- [Exercise requirements]:
From the entries below, extract every line that includes the word "computer".

───── Records for this exercise

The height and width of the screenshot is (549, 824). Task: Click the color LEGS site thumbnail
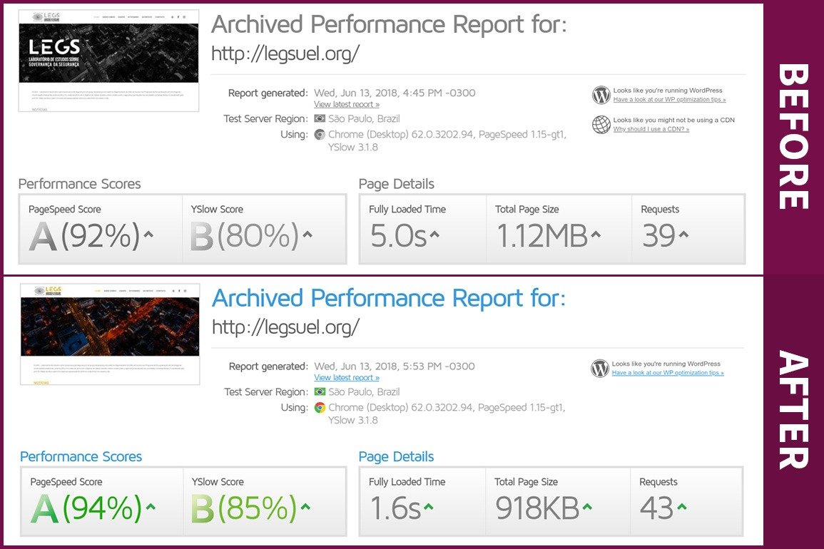(109, 334)
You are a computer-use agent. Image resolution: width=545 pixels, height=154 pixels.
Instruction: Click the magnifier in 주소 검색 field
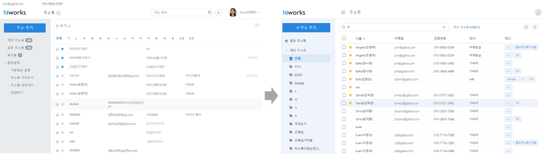coord(209,12)
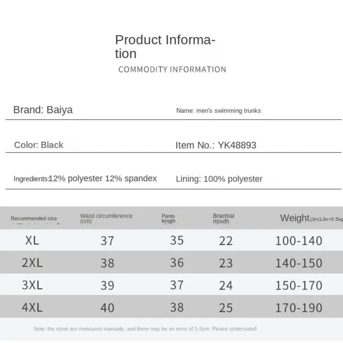Click the Product Information heading
The image size is (343, 343).
(x=165, y=47)
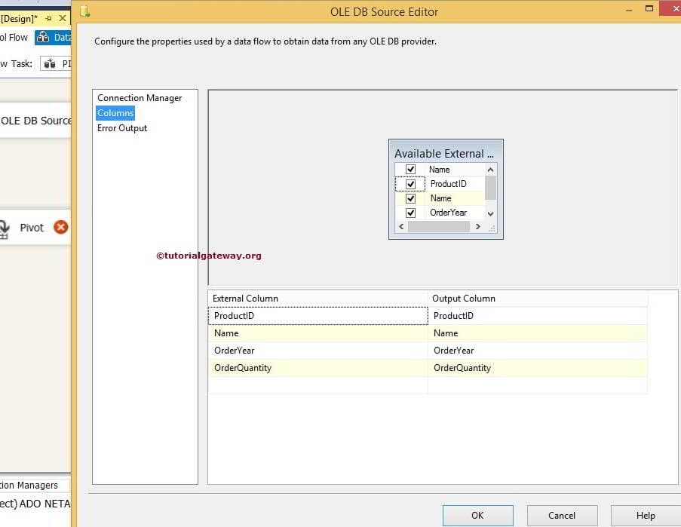681x527 pixels.
Task: Click the red error icon on Pivot
Action: (x=60, y=227)
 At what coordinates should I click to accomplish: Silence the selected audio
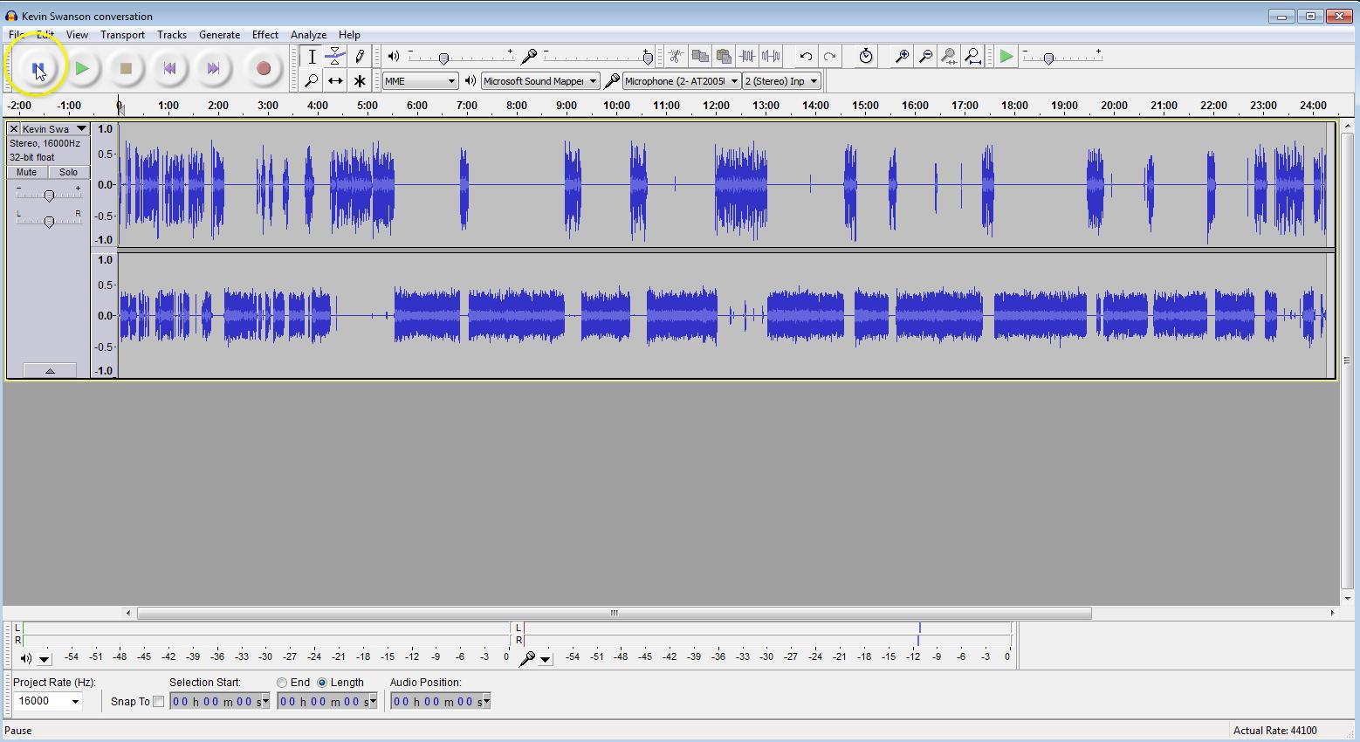click(772, 56)
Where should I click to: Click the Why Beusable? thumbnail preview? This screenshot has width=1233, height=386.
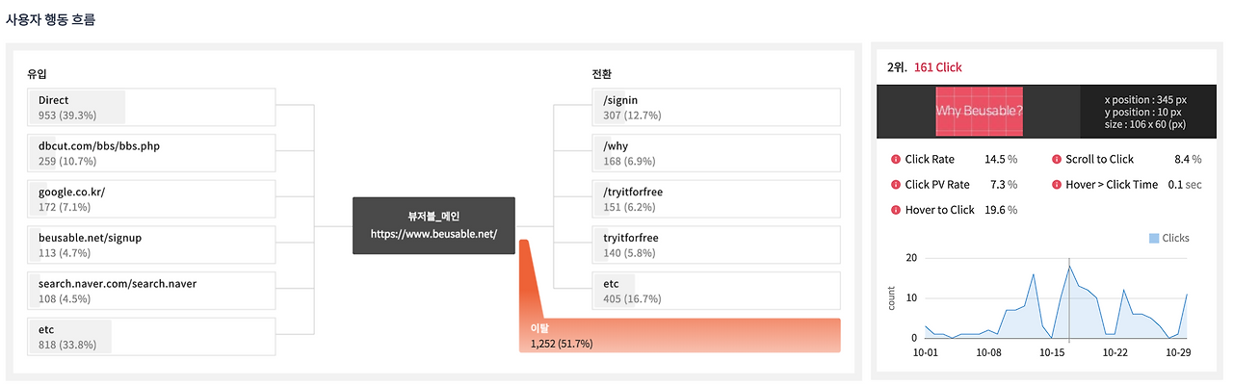[x=980, y=112]
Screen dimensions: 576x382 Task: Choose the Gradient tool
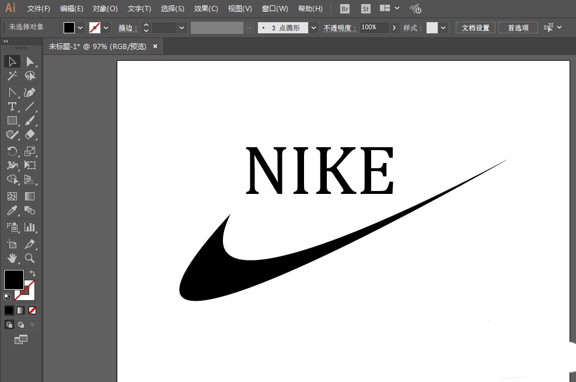click(x=30, y=196)
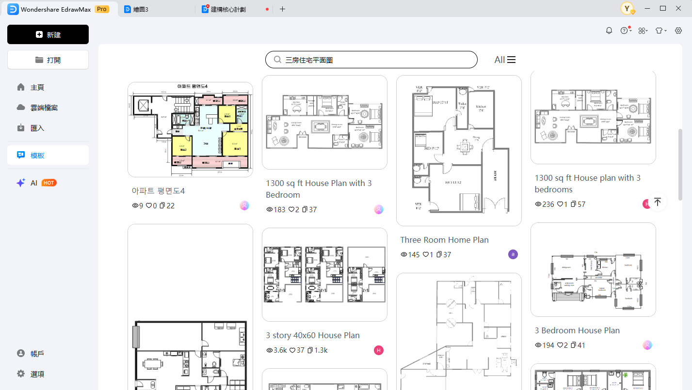Like the Three Room Home Plan template
The image size is (692, 390).
click(425, 254)
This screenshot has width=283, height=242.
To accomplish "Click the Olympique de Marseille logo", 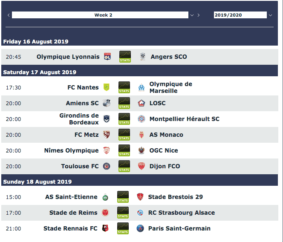I will 142,87.
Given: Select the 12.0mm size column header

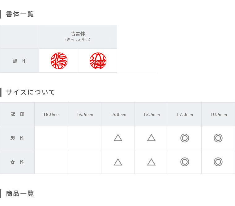Looking at the screenshot, I should point(185,115).
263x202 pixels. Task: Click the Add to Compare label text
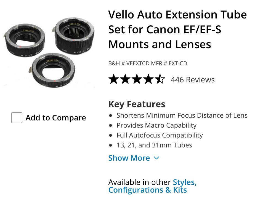point(56,118)
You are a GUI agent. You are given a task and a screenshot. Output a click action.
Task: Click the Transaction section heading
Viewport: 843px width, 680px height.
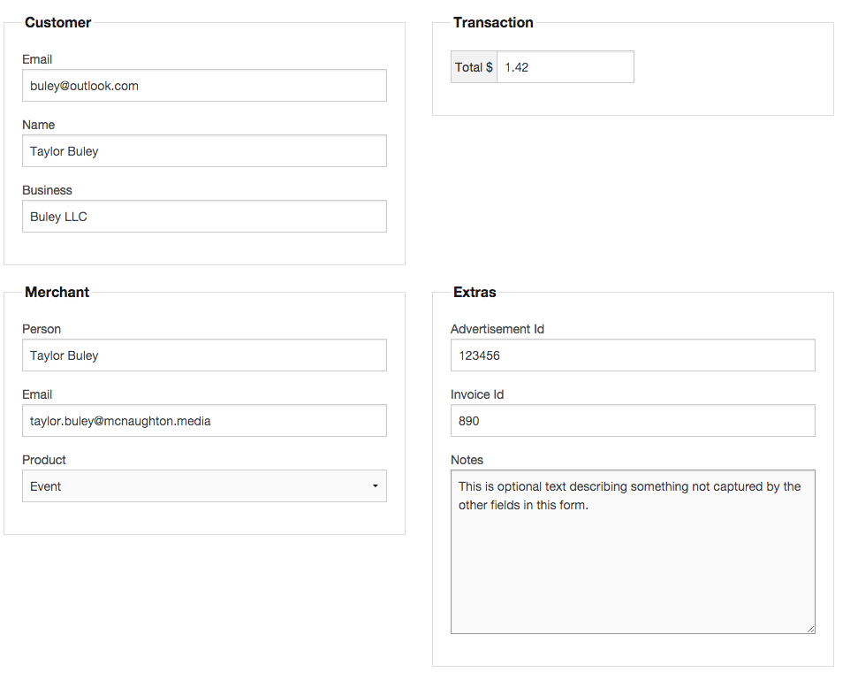pos(493,23)
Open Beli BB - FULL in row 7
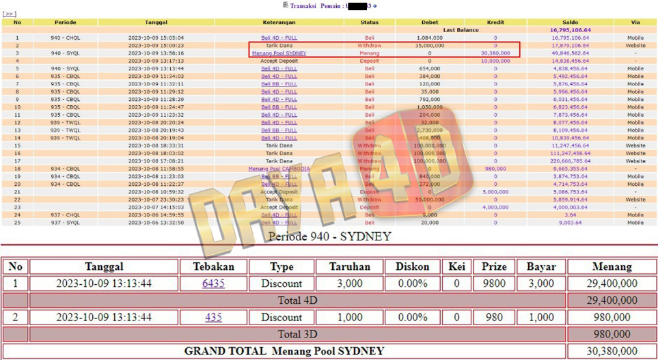 (279, 83)
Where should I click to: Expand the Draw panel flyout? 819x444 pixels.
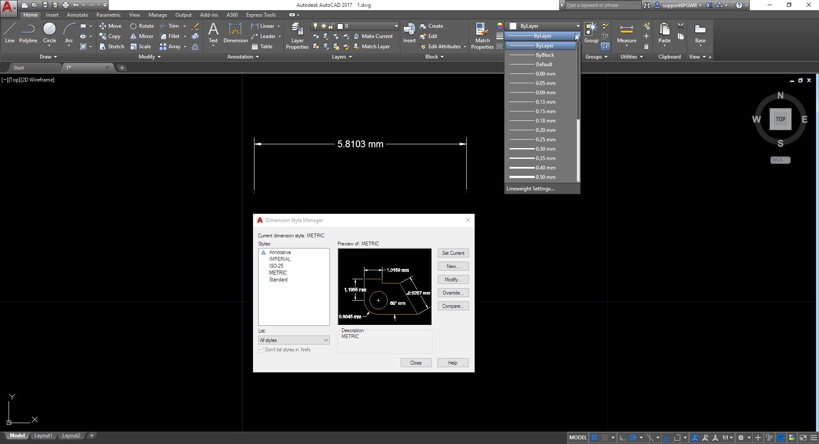[48, 57]
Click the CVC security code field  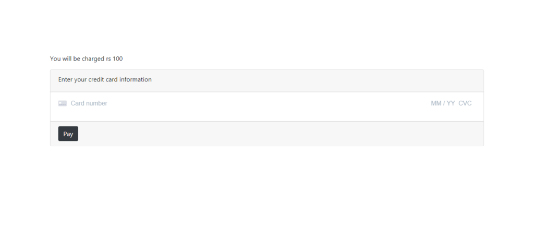(465, 103)
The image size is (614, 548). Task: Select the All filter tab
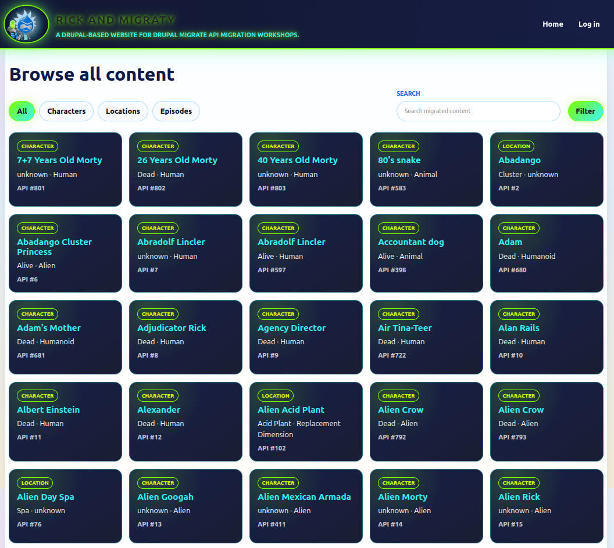click(22, 111)
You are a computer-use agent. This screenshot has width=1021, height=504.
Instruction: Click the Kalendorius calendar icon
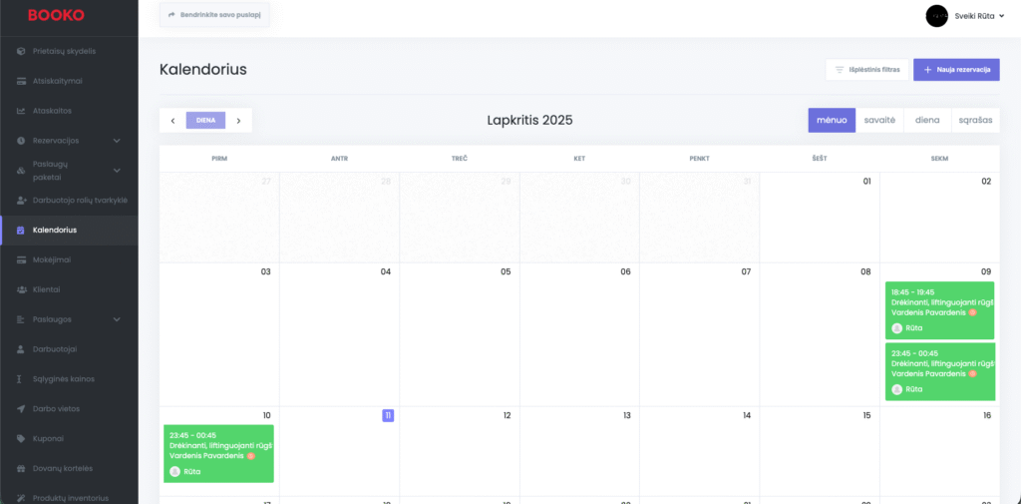click(x=21, y=231)
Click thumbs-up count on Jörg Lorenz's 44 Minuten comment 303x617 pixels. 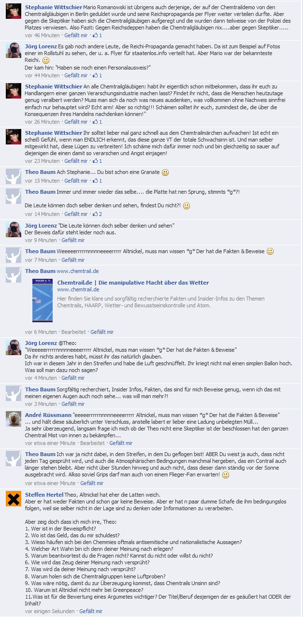pyautogui.click(x=97, y=75)
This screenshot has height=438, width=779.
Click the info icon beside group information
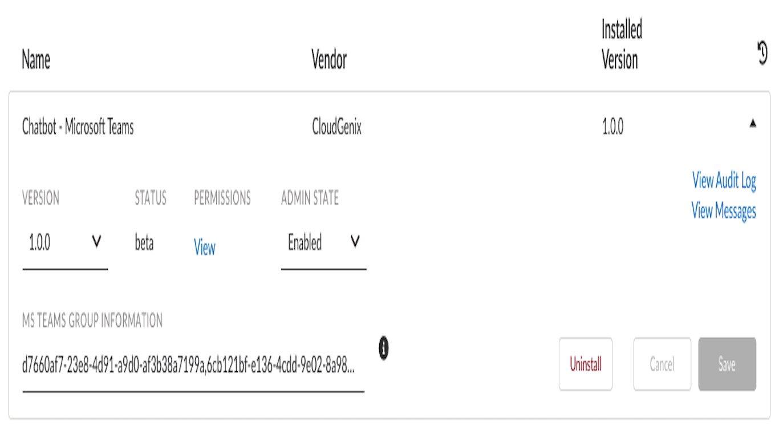(x=384, y=348)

──────────

- [Answer box]:
You are a computer-use agent. Image resolution: width=545 pixels, height=154 pixels.
You are a computer-use agent. This screenshot has width=1021, height=504.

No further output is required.